Setiap orang pasti membutuhkan komunikasi, terutama komunikasi secara langsung lewat suara kita. Oleh karena itu, pengontrolan noise yang dapat mengganggu komunikasi sangatlah penting untuk hampir semua bangunan. Terutama bangunan yang dikhususkan untuk pertemuan. Kalau kita sembarangan mendesain bangunan tanpa memperhatikan akustika ruangan tersebut, sebagus apapun ruangan tersebut, bisa dimungkinkan akan tidak nyaman untuk pembicaraan. Yang dipelajari dalam akustika adalah tentang suara, bagaimana suara tersebut bisa muncul, bagaimana perjalanan suara tersebut sampai ke telinga, dan lain sebagainya.
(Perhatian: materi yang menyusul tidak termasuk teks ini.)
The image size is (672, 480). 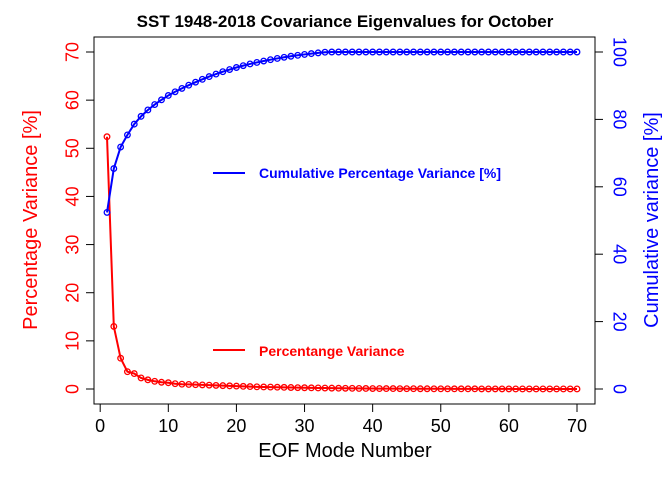 What do you see at coordinates (305, 426) in the screenshot?
I see `x-tick-label: 30` at bounding box center [305, 426].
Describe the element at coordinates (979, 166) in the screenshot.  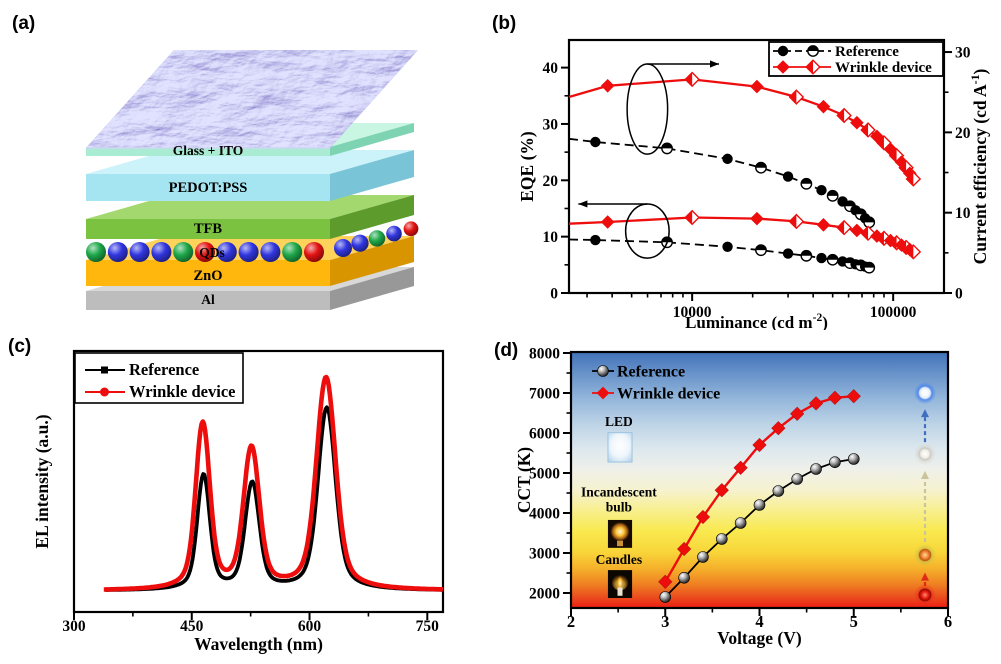
I see `svg-text: Current efficiency (cd A-1)` at that location.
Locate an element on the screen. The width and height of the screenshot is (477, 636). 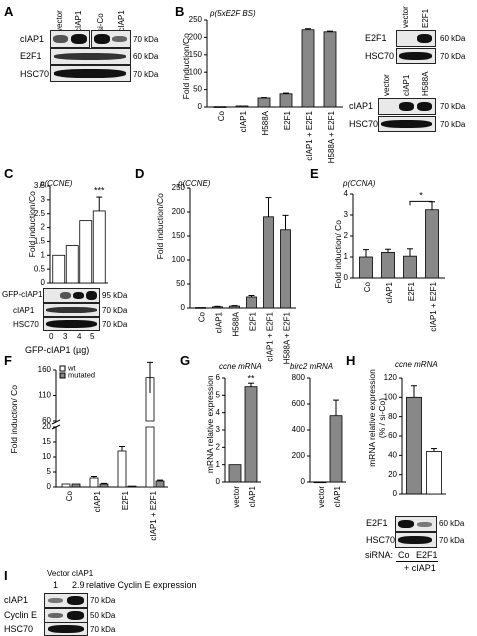
y-tick-label: 40 is located at coordinates (392, 454).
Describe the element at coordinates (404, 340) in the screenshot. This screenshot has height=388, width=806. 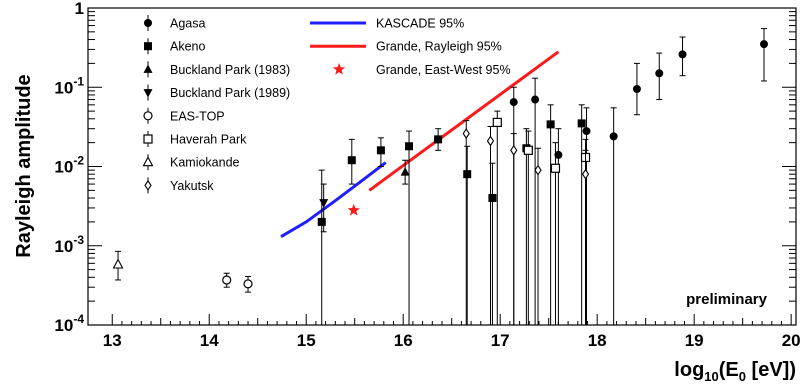
I see `x-tick-label: 16` at that location.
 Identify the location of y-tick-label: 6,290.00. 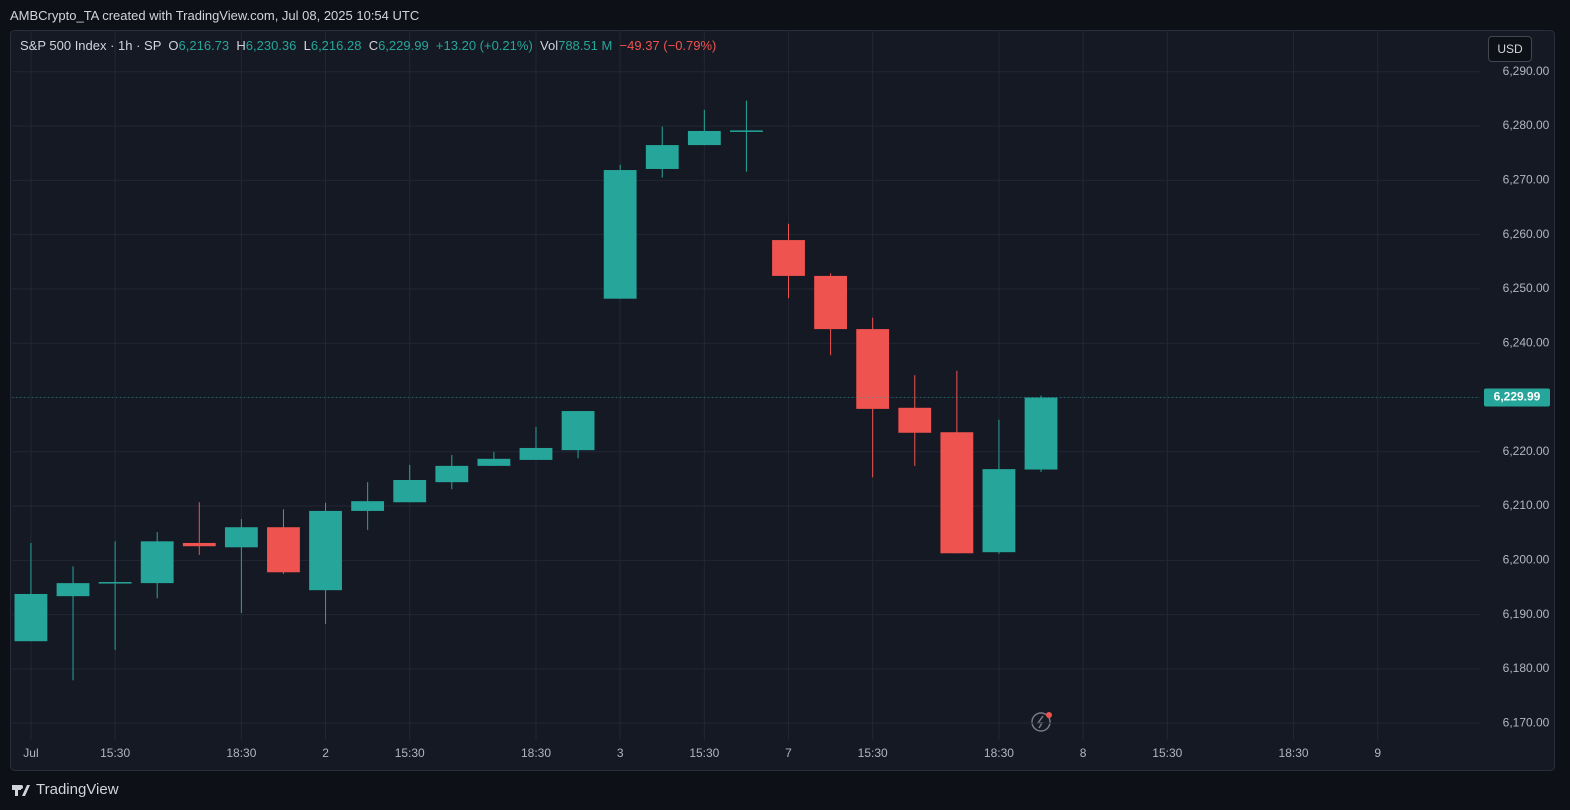
(1526, 71).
Khusus untuk Akustika bangunan yang dipelajari adalah bagaimana kita mengatur perjalanan dari suara tersebut sampai ke telinga manusia sesuai dengan yang kita inginkan.

Pencahayaan

Setiap orang pasti butuh melihat. Oleh karena itu, pengaturan pencahayaan sangatlah penting dalam suatu ruangan. Pengaturan pencahayaan termasuk mengatur berapa jumlah lampu yang dibutuhkan, bagaimana posisi yang terbaik, berapa iluminasinya, serta sangat perlu untuk memperhatikan pencahayaan alami terutama dari matahari. Hal ini dibutuhkan untuk mengefisiensikan energi yang dibutuhkan bangunan tersebut.